Two Poems


Remains of a ship (1924).
Remains of a ship (1924).

A member of Aosdána, Mary O’Malley was born in Connemara and educated at University College Galway. She lived in Lisbon for eight years and taught at Universidade Nova. She has won a number of awards for her poetry, including the 2018 Michael Hartnett Poetry Award for her 2016 collection, Playing the Octopus. Her most recent collection, The Shark Nursery, was shortlisted for the Farmgate Café National Poetry Award 2025

 

~

 

The Shipping Lanes 

i.m. Derek Mahon

 

It was getting dark when the wind dropped. 

Down on the shore, a shape flew low 

over the stirred up water. A late curlew. 
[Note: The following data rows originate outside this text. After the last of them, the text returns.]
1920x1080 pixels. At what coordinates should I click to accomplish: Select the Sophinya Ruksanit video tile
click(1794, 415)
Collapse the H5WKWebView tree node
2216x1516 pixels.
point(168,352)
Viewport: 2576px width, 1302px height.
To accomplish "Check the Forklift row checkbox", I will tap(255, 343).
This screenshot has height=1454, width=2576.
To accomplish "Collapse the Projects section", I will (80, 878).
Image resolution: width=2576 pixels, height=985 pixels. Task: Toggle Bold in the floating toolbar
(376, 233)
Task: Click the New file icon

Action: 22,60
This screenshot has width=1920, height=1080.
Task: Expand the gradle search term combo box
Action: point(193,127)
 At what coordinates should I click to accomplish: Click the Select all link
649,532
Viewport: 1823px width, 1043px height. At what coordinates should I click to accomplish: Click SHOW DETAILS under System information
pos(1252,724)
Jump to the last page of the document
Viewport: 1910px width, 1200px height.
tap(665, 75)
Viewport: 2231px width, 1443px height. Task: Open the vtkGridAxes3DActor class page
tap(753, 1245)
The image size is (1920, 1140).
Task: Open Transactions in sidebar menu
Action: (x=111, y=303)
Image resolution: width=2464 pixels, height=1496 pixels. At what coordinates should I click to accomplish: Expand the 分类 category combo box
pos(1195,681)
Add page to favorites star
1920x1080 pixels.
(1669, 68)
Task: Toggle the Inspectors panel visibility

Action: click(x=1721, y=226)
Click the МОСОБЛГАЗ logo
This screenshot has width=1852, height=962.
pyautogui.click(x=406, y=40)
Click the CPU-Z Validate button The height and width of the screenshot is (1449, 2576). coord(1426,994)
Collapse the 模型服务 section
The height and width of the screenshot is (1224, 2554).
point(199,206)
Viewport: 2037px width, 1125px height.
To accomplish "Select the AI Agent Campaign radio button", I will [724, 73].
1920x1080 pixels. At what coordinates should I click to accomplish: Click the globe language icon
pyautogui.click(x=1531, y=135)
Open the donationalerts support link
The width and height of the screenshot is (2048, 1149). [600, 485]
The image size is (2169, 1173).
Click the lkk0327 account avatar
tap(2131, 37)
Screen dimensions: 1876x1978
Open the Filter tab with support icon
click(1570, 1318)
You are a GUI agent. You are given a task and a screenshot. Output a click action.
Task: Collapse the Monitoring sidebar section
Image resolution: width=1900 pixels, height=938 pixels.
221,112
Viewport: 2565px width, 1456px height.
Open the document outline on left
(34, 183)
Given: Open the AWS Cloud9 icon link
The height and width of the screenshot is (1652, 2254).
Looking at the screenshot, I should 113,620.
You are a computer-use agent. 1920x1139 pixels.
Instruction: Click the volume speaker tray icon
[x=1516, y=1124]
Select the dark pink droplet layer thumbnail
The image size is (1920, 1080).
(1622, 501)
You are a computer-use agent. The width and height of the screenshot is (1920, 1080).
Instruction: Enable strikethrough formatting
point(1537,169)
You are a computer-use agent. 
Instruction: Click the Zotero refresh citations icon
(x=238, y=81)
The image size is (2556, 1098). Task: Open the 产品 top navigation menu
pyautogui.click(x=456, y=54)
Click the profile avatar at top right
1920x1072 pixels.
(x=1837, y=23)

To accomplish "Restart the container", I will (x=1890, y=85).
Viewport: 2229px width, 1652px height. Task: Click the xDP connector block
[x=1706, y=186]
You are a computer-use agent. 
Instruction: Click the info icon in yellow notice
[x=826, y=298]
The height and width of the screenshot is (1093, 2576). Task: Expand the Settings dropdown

I thought, ‘I would like to hear that call 

 

when I am dying’, to stay with me 

to the far shore. That is how we are 

craving company. Down the coast, my ship 

is leaving harbour. Her lights are gold bars 

 

on the blue-black water. She moves along 

her path on the crowded highway, headed for 

Valparaíso. While history is passing overhead, 

your small craft slips through unseen.

 

 

Hive

 

Bees have five eyes and cannot see red.

They see the colours they need. Sometimes

they get drunk on their own honey. 

 

As is often the case with drones

when their work is done they are taken

to the edge of the hive to be pushed out.

 

As is often the case with royalty the queen 

controls nothing. She is an egg-laying machine.

None of this is why the metric buzz in the hedge

 

is soothing as a basking shark, nor why

their rare alarms and frantic air defence

remind me of men and women in Gaza 

 

struck by programmed drones, or honeyed

children savaged in their waxen cells, or stolen 

youngsters hacked to pieces on a free weekend.